## BEGIN
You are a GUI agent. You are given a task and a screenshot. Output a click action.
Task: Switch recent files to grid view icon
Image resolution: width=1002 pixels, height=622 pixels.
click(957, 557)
## END
## BEGIN
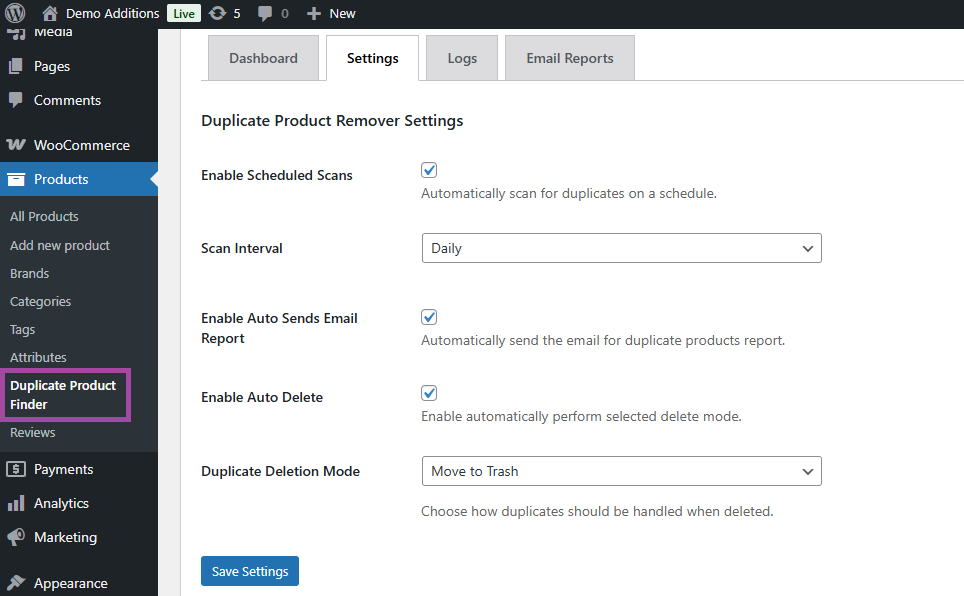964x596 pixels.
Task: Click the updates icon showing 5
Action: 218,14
## END
EXERCISE REQUIREMENTS
Format everything above, from the line containing "You are a GUI" down to the line containing "click(957, 557)", as a JSON list of strings with one string per line and no blank lines. Include only those lines.

ANSWER FOR THIS EXERCISE
[
  "You are a GUI agent. You are given a task and a screenshot. Output a click action.",
  "Task: Switch recent files to grid view icon",
  "Image resolution: width=1002 pixels, height=622 pixels.",
  "click(957, 557)"
]